I think this is the right call overall but I don't want you to completely shy away from events as a tool. You can still use event modeling to decouple systems you otherwise would need to couple in an ugly way.

For instance, they're extremely powerful when it comes to retrofitting wanted side effects into legacy systems you're unable or unwilling to redesign around a new business need.

I've used event systems to add massive business value to an order system where the order and its legacy systems remain in a transactional RDBMS but events are used to augment the order with information from various other systems we previously never had any insight or way to link it all back to our RDBMS. (there was just too much data and it was ever growing in scope.)
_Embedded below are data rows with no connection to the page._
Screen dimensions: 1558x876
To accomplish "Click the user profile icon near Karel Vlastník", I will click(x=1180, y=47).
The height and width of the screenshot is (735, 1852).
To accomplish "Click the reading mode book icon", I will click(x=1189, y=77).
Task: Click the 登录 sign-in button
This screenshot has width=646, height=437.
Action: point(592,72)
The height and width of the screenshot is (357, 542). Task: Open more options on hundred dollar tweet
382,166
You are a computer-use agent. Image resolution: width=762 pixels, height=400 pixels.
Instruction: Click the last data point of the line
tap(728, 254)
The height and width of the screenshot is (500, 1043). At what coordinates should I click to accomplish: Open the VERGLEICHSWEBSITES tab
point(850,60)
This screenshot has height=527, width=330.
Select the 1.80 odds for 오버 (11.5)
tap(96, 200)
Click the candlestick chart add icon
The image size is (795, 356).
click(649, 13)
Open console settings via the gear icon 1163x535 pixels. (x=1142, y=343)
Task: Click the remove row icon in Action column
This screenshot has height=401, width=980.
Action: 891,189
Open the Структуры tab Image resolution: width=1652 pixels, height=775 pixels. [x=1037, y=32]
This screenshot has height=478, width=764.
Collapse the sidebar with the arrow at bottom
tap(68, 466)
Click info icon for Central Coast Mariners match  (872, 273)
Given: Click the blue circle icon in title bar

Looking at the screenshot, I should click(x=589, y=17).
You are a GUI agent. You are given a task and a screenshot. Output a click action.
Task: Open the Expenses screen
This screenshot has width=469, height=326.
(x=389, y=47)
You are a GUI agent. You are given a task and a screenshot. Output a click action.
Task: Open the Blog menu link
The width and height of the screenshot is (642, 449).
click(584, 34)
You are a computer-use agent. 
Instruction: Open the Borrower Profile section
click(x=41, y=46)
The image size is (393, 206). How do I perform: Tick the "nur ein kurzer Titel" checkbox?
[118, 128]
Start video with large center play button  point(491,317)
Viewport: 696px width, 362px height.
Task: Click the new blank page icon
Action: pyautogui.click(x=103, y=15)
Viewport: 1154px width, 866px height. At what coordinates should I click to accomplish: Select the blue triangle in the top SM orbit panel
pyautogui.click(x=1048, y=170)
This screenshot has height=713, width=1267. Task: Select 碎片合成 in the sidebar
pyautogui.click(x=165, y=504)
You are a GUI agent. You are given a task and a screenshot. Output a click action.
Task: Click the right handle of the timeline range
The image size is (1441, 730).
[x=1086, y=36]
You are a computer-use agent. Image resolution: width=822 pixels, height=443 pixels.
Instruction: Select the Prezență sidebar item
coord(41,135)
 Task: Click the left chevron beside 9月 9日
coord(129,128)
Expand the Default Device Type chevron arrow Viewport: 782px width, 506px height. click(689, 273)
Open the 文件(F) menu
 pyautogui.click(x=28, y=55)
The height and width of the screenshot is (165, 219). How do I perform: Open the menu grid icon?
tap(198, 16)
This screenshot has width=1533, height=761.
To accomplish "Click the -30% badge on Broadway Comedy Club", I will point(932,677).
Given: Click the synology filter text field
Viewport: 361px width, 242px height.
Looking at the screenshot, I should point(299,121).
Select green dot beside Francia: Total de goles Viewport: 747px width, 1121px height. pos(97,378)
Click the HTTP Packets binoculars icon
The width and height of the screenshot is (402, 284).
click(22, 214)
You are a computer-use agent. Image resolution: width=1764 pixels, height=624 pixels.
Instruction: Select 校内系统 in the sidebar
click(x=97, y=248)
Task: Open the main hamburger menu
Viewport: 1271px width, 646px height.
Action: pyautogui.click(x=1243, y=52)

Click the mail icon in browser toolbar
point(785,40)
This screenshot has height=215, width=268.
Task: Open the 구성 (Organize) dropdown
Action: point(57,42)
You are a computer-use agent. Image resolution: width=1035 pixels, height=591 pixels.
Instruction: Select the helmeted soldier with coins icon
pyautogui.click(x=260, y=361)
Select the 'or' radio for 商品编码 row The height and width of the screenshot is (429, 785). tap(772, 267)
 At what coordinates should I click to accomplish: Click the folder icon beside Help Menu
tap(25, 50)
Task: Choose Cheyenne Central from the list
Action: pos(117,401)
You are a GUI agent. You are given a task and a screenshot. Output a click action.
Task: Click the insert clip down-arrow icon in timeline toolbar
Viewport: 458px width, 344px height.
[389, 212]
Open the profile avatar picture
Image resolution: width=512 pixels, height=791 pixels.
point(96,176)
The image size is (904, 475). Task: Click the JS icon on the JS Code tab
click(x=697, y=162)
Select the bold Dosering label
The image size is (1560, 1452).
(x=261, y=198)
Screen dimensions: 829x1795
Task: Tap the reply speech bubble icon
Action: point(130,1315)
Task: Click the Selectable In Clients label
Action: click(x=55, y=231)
I make a lot of design decisions not based on what I can understand but on what I’m willing to teach/support.

And I’ve never even witnessed someone teaching event thinking to people, let alone mastered that skill myself. People either self teach event based thinking or struggle. In a teamwork situation that property is a huge con. I have no interest in creating an underclass of developers so I can look good because I’m the only one who can fix certain problems.


Similar feelings for the first point, we differ on the second.

Personally speaking, I never saw any kind of underclass developing with these evented systems techniques, if anything, blockage decreased and teams got decoupled. (caveat that could have just been introduction of solid versioning and maintaining backwards compatibility)

I saw much greater attrition with the onset of unit testing and enforced code reviews. But that also led to much higher quality developers so maybe that had a bit to do with it. (the ones that stayed got better and the ones that joined were stronger)

> People either self teach event based thinking or struggle.

I feel like if you're dumping a new way of thinking on your staff, any staff, and then expect them to self teach or have zero support you're asking for problems, I don't think that makes event systems more complicated than REST. Rest involves a crap tonne of thinking to get right if you're able to easily blur the lines between RPC and REST or the client and server code.


Isn't sequentiality just an implementation detail too?

We use Apache Camel to orchestrate messages and you just declaratively state where you want sequential vs multicast / parallel behavior.


I don’t mean sequentiality of events I mean sequential steps in the process. All of the side effects of my button press happening in order. If you’re trying to say that’s an implementation detail instead of design elements then I’ll counter that by that yard stick, the difference between email and Slack are just implementation details.


I mean that is orthogonal to whether you are using messaging or not.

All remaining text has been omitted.